UCSF Sustainability Stories
Ana Toepel, Green Impact, March 2020
Big Banks Fuel Climate Change with Fossil Fuels Investments
Image Source: iStock
According to a January article in the The New York Times by members of StopTheMoneyPipeline.com, major banks and asset managers—such as JP Morgan Chase, Wells Fargo, Citibank, and Blackrock—are some of the biggest investors in the fossil fuels industry. The article makes the case that, with investments in the hundreds of billions, these institutions are essentially funding the climate crisis. The authors’ message to readers is: “If you want to stop climate change, follow the money.”

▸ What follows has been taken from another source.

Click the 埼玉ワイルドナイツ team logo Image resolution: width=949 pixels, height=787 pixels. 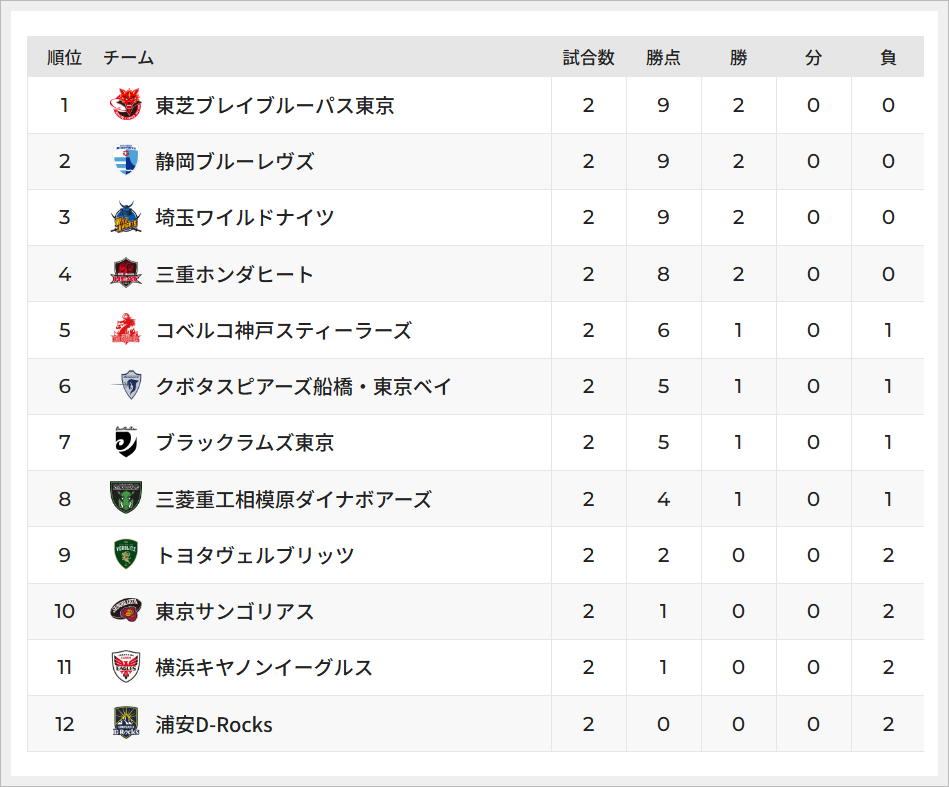[x=126, y=217]
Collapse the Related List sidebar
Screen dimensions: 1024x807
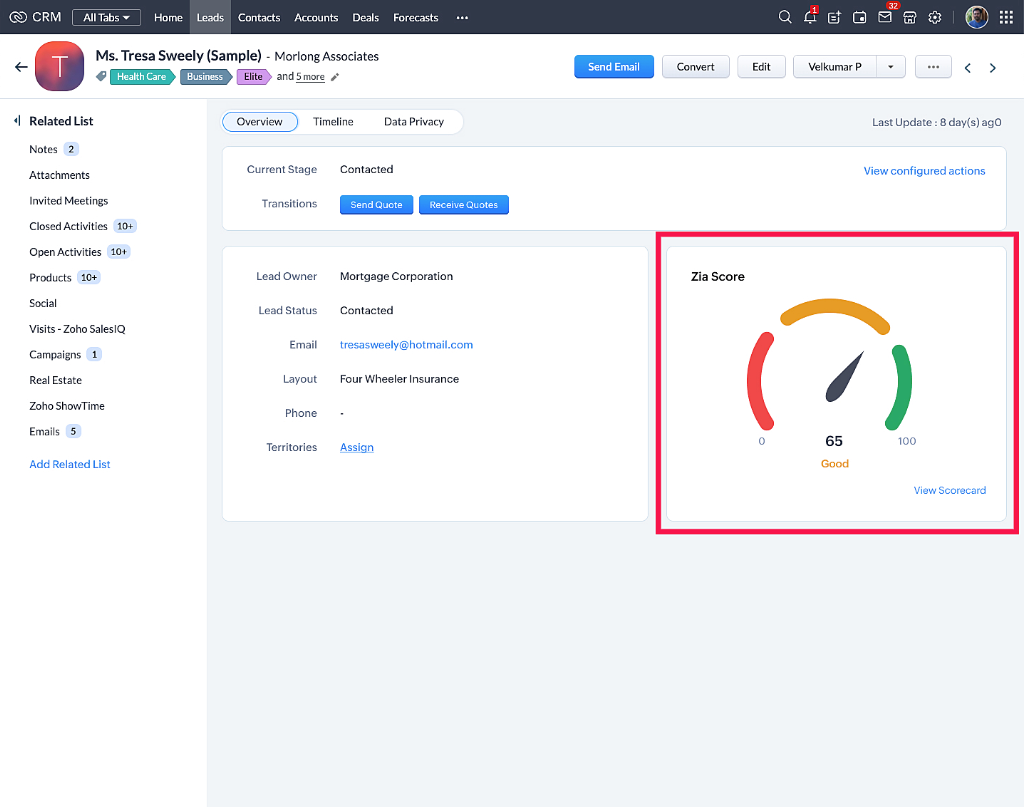coord(17,121)
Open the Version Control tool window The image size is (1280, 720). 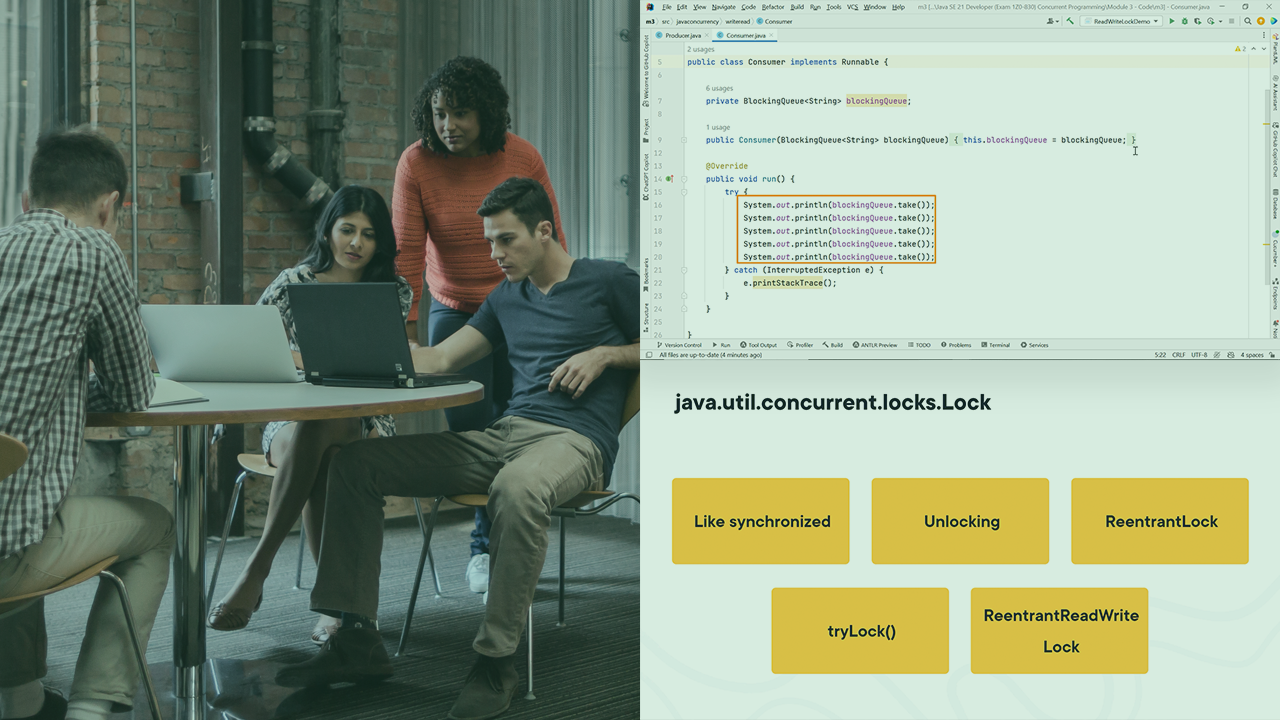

Banking on Climate Change, a 2019 publication by several large environmental organizations, including Sierra Club and Rainforest Action Network, makes the same case, and details the lending and underwriting from 33 global banks to the fossil fuel industry as a whole. The report claims that these 33 banks (including those listed above and several other large American banks) financed fossil fuels with $1.9 trillion since the Paris Agreement, which is more than all the currency in circulation in the U.S.! The report also explains that most of these banks are not taking action to phase out fossil fuels investment and are even funding the expansion into new fossil fuels sources in many cases.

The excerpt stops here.